Comment faire évoluer cette situation selon vous ?

Ce sont des choses sur lesquelles nous travaillons, notamment avec l’association Women in Games, dont je suis la marraine depuis 3 ans. Nous cherchons des joueuses pour les insérer dans un environnement compétitif mixte et nous voulons sensibiliser davantage les équipes parce qu’aujourd’hui, si quelqu’un propose un joueur et une joueuse ayant le même niveau à une équipe, elle aura tendance à embaucher le joueur, pour que ça soit moins « compliqué. » Une fille, il faut l’intégrer, ça prend du temps, et on veut des résultats rapides… Pour moi, c’est comme si l’on disait qu’en open space on mettait les femmes d’un côté et les hommes de l’autre, ce serait aberrant. Ça va prendre du temps, mais je vois aussi que les choses bougent, on est de plus en plus de femmes à présenter, à commenter, à analyser dans ce secteur. On voit aussi des coachs femmes dans les équipes. On commence donc à voir une féminisation de l’esport, mais c’est du côté des joueuses que cela prend le plus de temps, d’une part pour dénicher les talents, mais aussi pour remotiver les filles.
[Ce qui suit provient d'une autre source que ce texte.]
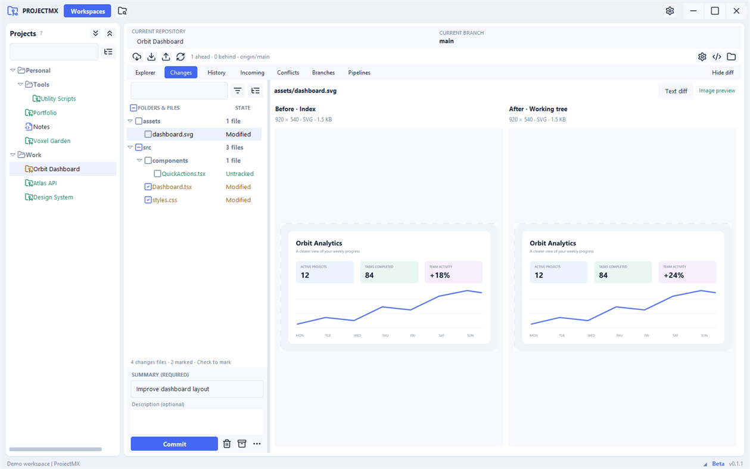
Task: Refresh repository status with the sync icon
Action: pyautogui.click(x=181, y=57)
Le fait d’être une femme vous a-t-il compliqué la tâche dans votre parcours professionnel ?

La chance que j’aie eu c’est que, professionnellement, j’ai toujours été entourée de personnes qui ne m’ont pas traité différemment parce que j’étais une femme, je pense par exemple à des personnes comme Chips et Noi ou Bertrand Amar. J’ai été épaulée par les bonnes personnes et c’est vraiment ça qui m’a aidé à persévérer. La communauté, elle, n’a pas été tendre. Dans les premières années, les gens n’écoutaient même pas ce que je disais, ils partaient du principe que j’étais une fille, que ça n’allait pas être intéressant et que je ferais mieux de laisser parler les autres. C’est facile de se laisser avoir en lisant les messages, mais heureusement, j’étais entourée par ces personnes qui me rappelaient que j’étais là pour mes compétences. Les choses ont évolué aujourd’hui, mais c’est vrai que cet a priori négatif dès le départ, uniquement parce que j’étais une femme, était difficile à entendre.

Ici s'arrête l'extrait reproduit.